Maldives Updates Single‑Parent Support in a Rights‑Based Welfare System

27 Dec, 2025
2 mins read
Credit: UNICEF Maldives

Male’ — The Maldives has amended the rules governing financial assistance for single parents, setting a firm ceiling of MVR 12,000 (about USD 778) a month for mothers or fathers raising children on their own. The adjustment comes just days after the National Social Protection Agency (NSPA) gazetted a new regulation that briefly expanded the benefit, offering MVR 3,000 (about USD 194) per child for up to four children and an additional MVR 1,000 (about USD 65) per child beyond that.

The revised cap, equivalent to MVR 144,000 (about USD 9,341) a year, removes support for children beyond four and standardizes the allowance at MVR 3,000 per child for up to four children. The change takes effect on January 1, 2026, aligning with a presidential pledge to strengthen support for vulnerable families while keeping the program within a predictable fiscal boundary.

The recalibration lands within a broader social protection landscape that is unusually comprehensive for a small island nation, supported by a state that provides free education from Grade 1 through university — including textbooks and stationery — as part of its long‑standing commitment to taking care of its people.

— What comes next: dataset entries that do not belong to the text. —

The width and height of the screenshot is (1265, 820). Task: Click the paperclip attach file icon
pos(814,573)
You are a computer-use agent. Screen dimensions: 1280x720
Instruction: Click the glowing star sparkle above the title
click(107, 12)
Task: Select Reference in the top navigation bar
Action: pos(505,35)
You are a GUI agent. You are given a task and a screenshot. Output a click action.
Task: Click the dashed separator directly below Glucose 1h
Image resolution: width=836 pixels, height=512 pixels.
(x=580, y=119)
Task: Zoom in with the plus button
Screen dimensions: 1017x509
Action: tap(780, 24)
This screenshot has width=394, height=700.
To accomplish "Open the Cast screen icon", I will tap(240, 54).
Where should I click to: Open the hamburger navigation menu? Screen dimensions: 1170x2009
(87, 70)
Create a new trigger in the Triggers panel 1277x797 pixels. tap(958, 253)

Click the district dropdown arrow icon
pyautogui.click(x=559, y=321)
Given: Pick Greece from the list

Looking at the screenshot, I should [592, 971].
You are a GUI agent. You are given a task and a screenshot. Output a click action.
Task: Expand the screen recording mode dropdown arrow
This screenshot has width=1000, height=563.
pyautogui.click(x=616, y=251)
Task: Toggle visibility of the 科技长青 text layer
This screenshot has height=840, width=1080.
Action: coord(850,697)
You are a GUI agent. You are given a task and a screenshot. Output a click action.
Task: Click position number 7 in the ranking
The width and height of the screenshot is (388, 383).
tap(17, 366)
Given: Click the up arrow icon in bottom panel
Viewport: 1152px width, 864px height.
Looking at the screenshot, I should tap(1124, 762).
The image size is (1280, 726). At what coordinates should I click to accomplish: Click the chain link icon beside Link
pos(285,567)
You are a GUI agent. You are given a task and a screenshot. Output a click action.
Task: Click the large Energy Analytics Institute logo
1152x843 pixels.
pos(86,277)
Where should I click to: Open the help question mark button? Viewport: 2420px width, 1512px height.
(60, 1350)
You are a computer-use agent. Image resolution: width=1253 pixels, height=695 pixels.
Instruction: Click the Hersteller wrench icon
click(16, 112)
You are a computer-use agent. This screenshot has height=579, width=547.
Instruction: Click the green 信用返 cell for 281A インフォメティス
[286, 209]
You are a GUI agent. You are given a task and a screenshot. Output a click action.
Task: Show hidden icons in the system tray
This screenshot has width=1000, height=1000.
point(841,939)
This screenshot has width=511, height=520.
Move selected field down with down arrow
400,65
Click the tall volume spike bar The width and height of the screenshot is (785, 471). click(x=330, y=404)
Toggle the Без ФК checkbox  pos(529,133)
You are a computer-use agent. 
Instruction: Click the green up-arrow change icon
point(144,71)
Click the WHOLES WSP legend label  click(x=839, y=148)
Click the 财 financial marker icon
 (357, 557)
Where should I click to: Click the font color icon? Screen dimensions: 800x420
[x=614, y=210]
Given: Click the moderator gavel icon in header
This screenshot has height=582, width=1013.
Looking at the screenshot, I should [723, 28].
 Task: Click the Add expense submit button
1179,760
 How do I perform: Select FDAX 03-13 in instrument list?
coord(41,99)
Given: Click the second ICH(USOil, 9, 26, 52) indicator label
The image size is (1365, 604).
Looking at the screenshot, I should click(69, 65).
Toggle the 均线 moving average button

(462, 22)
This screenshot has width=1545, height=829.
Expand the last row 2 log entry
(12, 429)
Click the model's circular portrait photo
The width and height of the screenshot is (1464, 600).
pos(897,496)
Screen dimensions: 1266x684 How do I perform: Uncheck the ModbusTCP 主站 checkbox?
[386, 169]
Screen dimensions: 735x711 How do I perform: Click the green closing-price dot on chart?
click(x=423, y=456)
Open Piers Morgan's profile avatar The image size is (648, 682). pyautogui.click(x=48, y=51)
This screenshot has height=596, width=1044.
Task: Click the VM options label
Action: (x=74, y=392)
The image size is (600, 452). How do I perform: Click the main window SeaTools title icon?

The Maldives stands out in South Asia—and even among Small Island Developing States—for embedding social protection as a constitutional right. The country’s rights‑based approach is not rhetorical; it has shaped spending patterns for more than a decade. Social expenditures remain among the highest in the region, reaching roughly 15 percent of GDP in 2019, with health and pensions absorbing a significant share.

At the centre of this system is universal health coverage, introduced through the National Social Health Insurance Act of 2008. The scheme, now known as Husnuvaa Aasandha, covers every Maldivian for medications, diagnostics, consultations, and inpatient care at government facilities. For a country of its economic scale, the breadth of coverage is striking out‑of‑pocket health spending is the lowest in South Asia, and the system remains one of the few in the region that is both universal and genuinely accessible. Among SIDS, only a handful have achieved anything comparable.

The National Social Protection Act of 2014 further consolidated programs and reduced fragmentation, while the Child Rights Protection Act of 2019 strengthened the legal scaffolding around children’s welfare, including birth registration—an essential gateway to benefits.

The Maldives has long kept unusually comprehensive civil records for a country of its size, becoming the first in South Asia to introduce a national ID system. That infrastructure is now entering a new phase: beginning next year, under Maldives 2.0, all national ID cards will be fully digitalized, allowing citizens to access state benefits and services through a unified digital identity.

Today, the NSPA administers seven major non‑contributory programs: the Old Age Basic Pension, the Disability Allowance Programme, the Single Parent Allowance, the Foster Parent Allowance, the Food Subsidy Programme, Husnuvaa Aasandha, and Medical Welfare. Together, they form a safety net that is unusually comprehensive for a dispersed island nation of half a million people.

Eligibility for the Single Parent Allowance is determined through categorical and means‑tested criteria, including income thresholds, marital status, and whether children reside with the parent. Exceptions exist for widows and for parents whose spouses are imprisoned. The allowance is conditional, tied to children’s school attendance, reflecting the state’s long‑standing emphasis on education—another area where the Maldives posts near‑universal enrolment and literacy.

The latest amendment to the allowance signals a government attempting to balance expanding social commitments with fiscal discipline. But it also reflects something more enduring: a national consensus that social protection is not a luxury but a right, and that even in a geographically fragmented archipelago, the state’s obligations must reach every island.

For the Maldives, the conversation is less about whether to provide universal coverage and more about how to sustain it. That, too, sets the country apart in its region—and among small island states navigating similar pressures.